件数は7年ぶりの増加、金額は2年連続の減少(台湾)-2017年の対中直接投資動向(12)-

(台湾、中国)

中国北アジア課

2018年03月29日

2017年の台湾の対中直接投資(認可ベース)は件数が前年比79.6%増の580件、金額が4.4%減の92億4,886万ドルとなった。台湾企業の対外直接投資総額に占める中国の構成比は44.4%と前年と同水準となった。

対中投資の構成比は2年連続で5割を下回る

2017年の台湾の対中直接投資(認可ベース、事後認可分を含む、以下同じ)は、件数が前年比79.6%増の580件、金額が4.4%減の92億4,886万ドルとなった(添付資料の表1参照)。件数は2010年以来7年ぶりに増加した一方、金額は2年連続でマイナスとなった。台湾経済部投資審議委員会によると、台湾企業の対中直接投資件数の増加は、中国大陸への輸出が回復したこと、中国経済の見通しもよいことから、主に中国大陸に生産拠点を置く電子メーカーが投資を拡大したことによるものだ。

台湾企業の対外直接投資総額に占める中国の構成比は44.4%と前年と同水準となり、2年連続で5割を下回った(添付資料の図参照)。中国以外の国・地域への投資については、英領カリブ海(中国を除いた金額ベースの構成比:51.2%)が最も多く、前年比2.2倍の59億2,031万ドルとなった。次いでシンガポール(7.9%)が41.1%減と落ち込んだものの、米国(7.2%)が2.6倍、ベトナム(5.9%)が51.2%増、オーストラリア(5.3%)が25.3倍とそれぞれ増加した。

電子部品が堅調に推移

業種別に台湾の対中投資額をみると、電子部品が前年比21.4%増の19億1,032万ドルと最大だった(添付資料の表2参照)。非金属鉱物製品は11億2,614万ドル(3.4倍)、卸売り・小売りは10億5,987万ドル(98.1%増)とそれぞれ増加したが、金融・保険は10億7,352万ドル(21.2%減)と2年連続でマイナス、パソコン・電子製品・光学製品も10億7,014万ドル(48.8%減)と減少した。

河南省への投資が大幅減

省・自治区・直轄市別に台湾企業の対中投資をみると、江蘇省向けが前年比19.4%減の23億2,510万ドルとなったものの、投資額に占める割合は25.1%と最大となった(添付資料の表3参照)。2位は広東省(構成比12.0%)で12.7%増、3位は上海市(11.2%)で6.2%減となった。上位5省・直轄市の構成比は66.6%となり前年(78.7%)よりも低下したが、これは、2016年に第2位だった河南省の大幅減(2016年は鴻海精密工業による鴻富錦精密電子への大型投資案件により急増)、第1位の江蘇省の減少が影響したものと思われる。

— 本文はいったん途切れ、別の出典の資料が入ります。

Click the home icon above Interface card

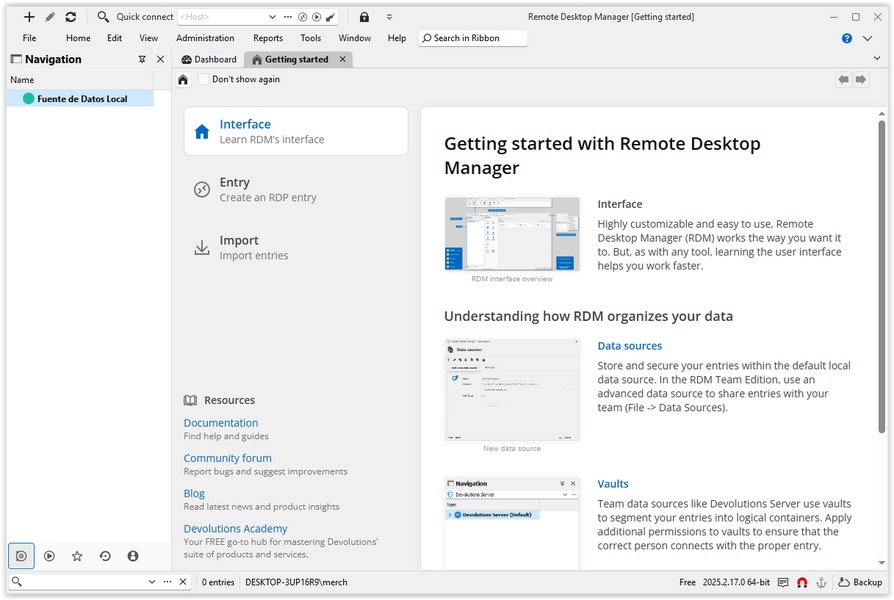(183, 80)
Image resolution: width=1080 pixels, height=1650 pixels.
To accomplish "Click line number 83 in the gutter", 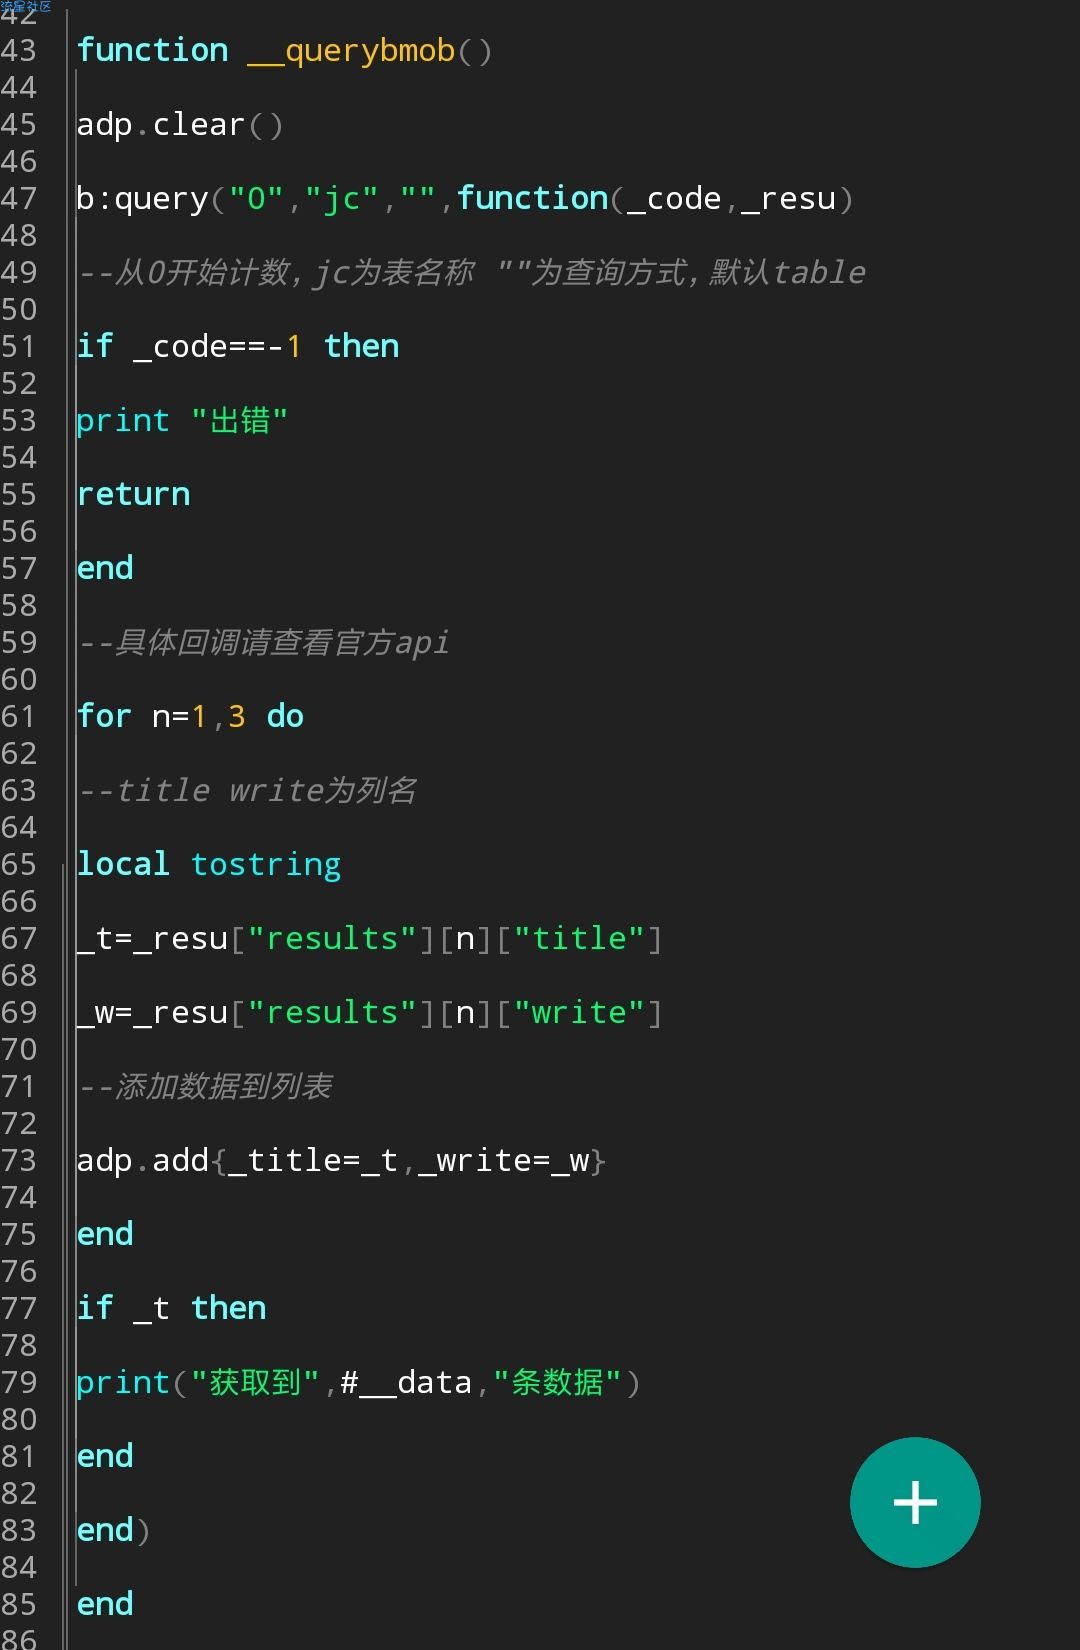I will coord(19,1530).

他方、投資が急増したのは、浙江省(2.0倍)、山東省(6.7倍)、安徽省(2.7倍)、四川省(2.4倍)だった。うち、浙江省は台湾化学繊維(フォルモサ・ケミカルズ&ファイバー)による台化興業(寧波)と台化苯酚(寧波)への間接増資案件が、四川省は太平洋崇光百貨と遠東百貨の子会社による成都遠東百貨への間接増資案件が金額増に寄与した。

製造業の投資額は上位案件の7割に

2017年の主な投資案件をみると、投資額が最も大きいのは、聯華電子による聯芯集成電路製造(アモイ)への間接増資案件だった(添付資料の表4参照)。2位は鴻海精密工業による蘭考裕富精密科技への間接増資案件、3位は富邦人寿保険による中華聯合保険集団の株式取得案件だった。なお、主な投資案件15件のうち10件が製造業で、主要案件の合計投資額に占める構成比は全体の7割に上った。前年に引き続き製造業の割合が高かった。